I’m reading Fruitless Fall, by Rowan Jacobsen.
It’s mainly about Colony Collapse Disorder (CCD), which has apparently devastated the bee keeping industry around the world.
I haven’t gotten to a lot of the CCD stuff yet (as of page 60), but what I have read has been fascinating. Bees’ lives, the different roles in their society, their history, their food, etc. And, the main point, why we need them.
Our technology hasn’t come up with a way to pollinate fruiting plants on a wide scale; and without wide-scale pollination, there’s no fruit.
No fruit. And this is the botanical sense, so it includes cucumbers, zucchinis, tomatoes, almonds, and anything else with a nut or seed. Even coffee.
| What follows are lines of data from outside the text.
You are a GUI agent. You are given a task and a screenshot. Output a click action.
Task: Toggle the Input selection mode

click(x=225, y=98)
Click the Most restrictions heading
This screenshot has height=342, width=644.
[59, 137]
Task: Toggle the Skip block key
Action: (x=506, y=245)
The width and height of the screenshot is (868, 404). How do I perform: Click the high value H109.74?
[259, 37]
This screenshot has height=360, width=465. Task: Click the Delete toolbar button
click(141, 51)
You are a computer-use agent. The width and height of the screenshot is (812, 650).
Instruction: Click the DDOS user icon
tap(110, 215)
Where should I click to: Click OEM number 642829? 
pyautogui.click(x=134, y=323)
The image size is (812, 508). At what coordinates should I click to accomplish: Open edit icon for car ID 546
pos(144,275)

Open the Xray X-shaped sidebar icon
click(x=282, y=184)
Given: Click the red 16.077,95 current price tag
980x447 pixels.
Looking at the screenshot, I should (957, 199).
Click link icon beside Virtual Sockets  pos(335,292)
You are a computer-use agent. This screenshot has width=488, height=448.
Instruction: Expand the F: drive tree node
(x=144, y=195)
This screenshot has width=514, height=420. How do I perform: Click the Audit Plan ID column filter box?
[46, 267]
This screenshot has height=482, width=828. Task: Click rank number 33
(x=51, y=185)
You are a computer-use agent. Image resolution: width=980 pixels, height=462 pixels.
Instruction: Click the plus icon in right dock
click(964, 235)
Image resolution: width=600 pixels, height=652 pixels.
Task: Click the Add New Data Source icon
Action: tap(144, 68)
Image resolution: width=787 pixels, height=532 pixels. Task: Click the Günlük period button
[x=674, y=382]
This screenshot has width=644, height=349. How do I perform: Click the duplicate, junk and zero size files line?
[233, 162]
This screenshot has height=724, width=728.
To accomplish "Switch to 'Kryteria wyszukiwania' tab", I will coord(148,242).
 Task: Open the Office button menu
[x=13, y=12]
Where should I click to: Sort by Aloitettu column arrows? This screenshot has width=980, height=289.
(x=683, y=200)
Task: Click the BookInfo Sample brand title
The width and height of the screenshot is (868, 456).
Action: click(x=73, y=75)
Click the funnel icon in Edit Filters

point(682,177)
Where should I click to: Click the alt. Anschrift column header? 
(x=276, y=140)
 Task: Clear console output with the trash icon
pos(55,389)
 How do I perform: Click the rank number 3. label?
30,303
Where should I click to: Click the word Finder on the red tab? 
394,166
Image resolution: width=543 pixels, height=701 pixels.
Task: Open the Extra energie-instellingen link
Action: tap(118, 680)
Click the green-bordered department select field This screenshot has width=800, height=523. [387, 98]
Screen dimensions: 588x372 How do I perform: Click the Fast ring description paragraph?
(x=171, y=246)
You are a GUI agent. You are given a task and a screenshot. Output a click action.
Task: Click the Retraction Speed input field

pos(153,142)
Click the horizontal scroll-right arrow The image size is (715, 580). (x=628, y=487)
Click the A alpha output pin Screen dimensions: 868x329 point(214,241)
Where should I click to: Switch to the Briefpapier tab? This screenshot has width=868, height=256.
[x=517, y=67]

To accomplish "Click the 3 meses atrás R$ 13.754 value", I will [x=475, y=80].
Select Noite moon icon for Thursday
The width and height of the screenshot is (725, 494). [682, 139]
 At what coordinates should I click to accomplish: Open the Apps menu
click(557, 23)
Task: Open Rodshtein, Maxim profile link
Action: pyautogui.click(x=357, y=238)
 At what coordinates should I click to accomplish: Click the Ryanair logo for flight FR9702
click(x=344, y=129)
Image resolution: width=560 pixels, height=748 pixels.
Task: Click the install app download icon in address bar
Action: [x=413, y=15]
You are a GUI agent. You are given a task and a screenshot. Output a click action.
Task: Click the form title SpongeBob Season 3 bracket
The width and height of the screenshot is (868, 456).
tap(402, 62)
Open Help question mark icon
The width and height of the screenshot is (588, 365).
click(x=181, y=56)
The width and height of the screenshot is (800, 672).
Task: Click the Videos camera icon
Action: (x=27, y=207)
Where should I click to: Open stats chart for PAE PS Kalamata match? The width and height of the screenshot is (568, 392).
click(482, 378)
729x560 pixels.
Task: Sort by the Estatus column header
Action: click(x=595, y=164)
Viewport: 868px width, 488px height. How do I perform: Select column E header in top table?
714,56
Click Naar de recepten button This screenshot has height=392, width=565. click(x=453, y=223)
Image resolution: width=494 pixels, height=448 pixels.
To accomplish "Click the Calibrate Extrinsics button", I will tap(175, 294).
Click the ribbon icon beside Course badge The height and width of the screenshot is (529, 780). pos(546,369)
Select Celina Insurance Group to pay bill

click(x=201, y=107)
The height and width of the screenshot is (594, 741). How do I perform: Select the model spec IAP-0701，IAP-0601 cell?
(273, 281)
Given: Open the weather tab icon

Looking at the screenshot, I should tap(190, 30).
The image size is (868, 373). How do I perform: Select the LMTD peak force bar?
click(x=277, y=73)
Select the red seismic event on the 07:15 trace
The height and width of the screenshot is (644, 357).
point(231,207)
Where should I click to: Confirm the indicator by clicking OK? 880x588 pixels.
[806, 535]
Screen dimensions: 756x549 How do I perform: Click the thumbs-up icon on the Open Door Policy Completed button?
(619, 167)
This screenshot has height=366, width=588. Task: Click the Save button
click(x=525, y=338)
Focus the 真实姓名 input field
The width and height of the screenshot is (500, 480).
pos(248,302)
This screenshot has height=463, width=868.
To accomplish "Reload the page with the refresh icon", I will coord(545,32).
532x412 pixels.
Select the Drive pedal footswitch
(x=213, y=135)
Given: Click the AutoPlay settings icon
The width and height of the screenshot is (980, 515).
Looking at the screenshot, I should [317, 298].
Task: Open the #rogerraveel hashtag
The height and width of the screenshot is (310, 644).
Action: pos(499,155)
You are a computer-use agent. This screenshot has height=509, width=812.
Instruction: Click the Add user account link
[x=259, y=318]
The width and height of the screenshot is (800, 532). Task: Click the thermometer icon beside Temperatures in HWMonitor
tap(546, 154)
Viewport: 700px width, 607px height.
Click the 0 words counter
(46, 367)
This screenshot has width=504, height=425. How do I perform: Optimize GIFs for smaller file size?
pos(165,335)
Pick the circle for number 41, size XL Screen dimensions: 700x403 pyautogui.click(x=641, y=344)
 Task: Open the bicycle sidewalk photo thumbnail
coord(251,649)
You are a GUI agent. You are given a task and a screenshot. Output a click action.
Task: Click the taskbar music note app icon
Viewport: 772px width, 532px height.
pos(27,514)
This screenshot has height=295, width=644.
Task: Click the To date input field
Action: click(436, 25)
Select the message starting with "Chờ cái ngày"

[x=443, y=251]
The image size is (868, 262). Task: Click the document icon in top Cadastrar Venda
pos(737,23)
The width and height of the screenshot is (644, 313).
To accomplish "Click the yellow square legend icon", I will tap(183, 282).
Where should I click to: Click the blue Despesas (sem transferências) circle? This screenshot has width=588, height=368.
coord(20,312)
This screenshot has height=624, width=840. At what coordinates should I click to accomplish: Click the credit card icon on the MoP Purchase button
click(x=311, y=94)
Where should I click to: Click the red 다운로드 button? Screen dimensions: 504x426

The only way to pollinate most of those plants on a wide scale is by using bees. (Not coffee, though, which uses some kind of fly.) Fewer bees equals fewer groceries. And the bees are apparently dying out without leaving much clue as to why.
At the point I am in the book, we’re just leaving the life of bees and are moving on the mystery of CCD. How it first became noticed, some possible culprits, etc.
The only place where Jacobsen kind of bugs me (was that a pun? you be the judge) is when he doesn’t bother to give data before making judgements.
This is a paraphrase, but he basically says that there’s no real information about wild bug populations, but they’re probably being wiped out. I’d like to know what makes him say that. This WSJ review has the same kinds of problems with the book. But in the meantime, it’s been great.